▸ Textauszug
▼
Gerade unsere Kindergärten, Tagesmütter und Lehrer haben hier ein hohes Maß an Verantwortung. Ich biete deshalb auch (kollegiale) Beratung von Fachkräften an, um hier ein größeres Bewusstsein z.B. für die besonderen Bedarfe von Trennungskindern zu schaffen und Väter stärker in den Blick zu bekommen.
Welchen Raum nimmt das Scheidungsthema ein?
Kathrin: Ich selbst als „Scheidungskind“ empfinde dieses als immens wichtig und weiß aus eigener Erfahrung wie kompliziert „Trennung“ ist. Aber es kann eben auch anders gehen! Zum Glück!
Carsten: Die meisten Väter, die ich einzeln begleite, sind gerade vor oder nach einer Trennung.
Durch meinen eigenen Weg weiß ich, wie existenziell so eine Krise werden kann und wie schmerzvoll die Erkenntnis, dass wir am großen Ideal der Familie gescheitert sind. Oft ist das für alle Beteiligten die heftigste Herausforderung, die sie je erlebt haben, die oft alles Bisherige in Frage stellt.
Carsten Vonnoh
Dabei geraten die Kinder oft aus dem Blick, manchmal sogar zwischen „die Fronten“. In meiner Beratung liegt der Schwerpunkt deshalb immer auf dem Wohl des Kindes und einer Verbesserung der Elternbeziehung. Oft gelingt es dann, einen neuen Blick auf die Situation zu bekommen, größere Klarheit in der Gestaltung der (nun getrennten) Zukunft zu gewinnen und größte Eskalationen zu vermeiden.
▲
▸ Bereitgestellte Daten
▼
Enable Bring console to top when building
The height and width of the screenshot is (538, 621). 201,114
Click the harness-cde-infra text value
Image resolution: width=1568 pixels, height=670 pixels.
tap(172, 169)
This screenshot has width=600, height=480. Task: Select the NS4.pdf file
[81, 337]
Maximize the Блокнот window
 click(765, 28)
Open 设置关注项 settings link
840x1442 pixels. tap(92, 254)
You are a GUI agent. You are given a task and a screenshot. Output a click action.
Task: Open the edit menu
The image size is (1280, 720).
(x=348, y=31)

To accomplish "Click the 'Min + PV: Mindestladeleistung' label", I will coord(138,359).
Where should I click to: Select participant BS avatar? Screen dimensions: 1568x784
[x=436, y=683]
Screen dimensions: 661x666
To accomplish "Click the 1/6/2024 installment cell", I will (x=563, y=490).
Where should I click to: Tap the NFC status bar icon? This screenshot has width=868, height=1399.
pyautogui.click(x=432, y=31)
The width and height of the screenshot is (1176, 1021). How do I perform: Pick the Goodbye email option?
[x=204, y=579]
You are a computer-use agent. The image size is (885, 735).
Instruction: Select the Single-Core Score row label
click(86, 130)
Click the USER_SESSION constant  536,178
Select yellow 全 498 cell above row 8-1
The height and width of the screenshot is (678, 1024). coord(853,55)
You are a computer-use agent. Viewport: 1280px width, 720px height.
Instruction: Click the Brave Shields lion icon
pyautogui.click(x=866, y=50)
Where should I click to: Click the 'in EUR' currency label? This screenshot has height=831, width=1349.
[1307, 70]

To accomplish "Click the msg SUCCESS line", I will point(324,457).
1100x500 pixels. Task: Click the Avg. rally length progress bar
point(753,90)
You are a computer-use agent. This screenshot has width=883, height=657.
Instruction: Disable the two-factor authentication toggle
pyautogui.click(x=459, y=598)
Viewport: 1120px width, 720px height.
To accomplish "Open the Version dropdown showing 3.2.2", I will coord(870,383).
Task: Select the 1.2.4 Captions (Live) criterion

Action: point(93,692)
▲
▸ Hinweise zur Aufgabe
Nehmen Sie den Textauszug über Trennung und Scheidung wieder auf und schreiben Sie ihn im Anschluss an seinen letzten Satz weiter.

▸ Antwortfeld
Berätst du tatsächlich nur Männer, ich kann mir vorstellen, dass auch Frauen von deinem Angebot und Blickwinkel sehr profitieren möchten. Wie sind deine Erfahrungen?
Carsten: Ich sehe meinen Fokus ganz klar bei den Vätern. Ich habe aber auch gemerkt, dass es hilfreich sein kann, dass Mütter auch einmal Perspektivwechsel erleben. Oft ergeben sich daraus neue Erkenntnisse und Möglichkeiten, an der Elternbeziehung zu arbeiten.
Auch in vielen Beratungsstellen sind es vor allem Frauen, die diese herausfordernde Arbeit übernehmen. Hier habe ich große Offenheit erlebt, durch meine Begleitung besser auf die Bedürfnisse und Perspektiven von Männern in Krisen einzugehen. Gelegentlich begleite ich auch Runden mit Müttern oder berate Frauen, die ebenfalls in Trennungssituationen sind.
Was sind deine Visionen?
Erste Vision:
Carsten: Dass Väter in den nächsten 3 Jahren in viel mehr Gegenden die Möglichkeit haben, gute Beratungs- und Austauschangebote zu finden. Es gibt da viele gute Initiativen, doch vor allem auf dem Land wird es fast überall schwierig. Hier begleite ich auch soziale Träger dabei, ihr Angebot für Männer zu reflektieren und ggf. neu aufzustellen. Toll wäre es natürlich, wenn auch mehr Männer dann in diesen Beratungsbereichen arbeiten.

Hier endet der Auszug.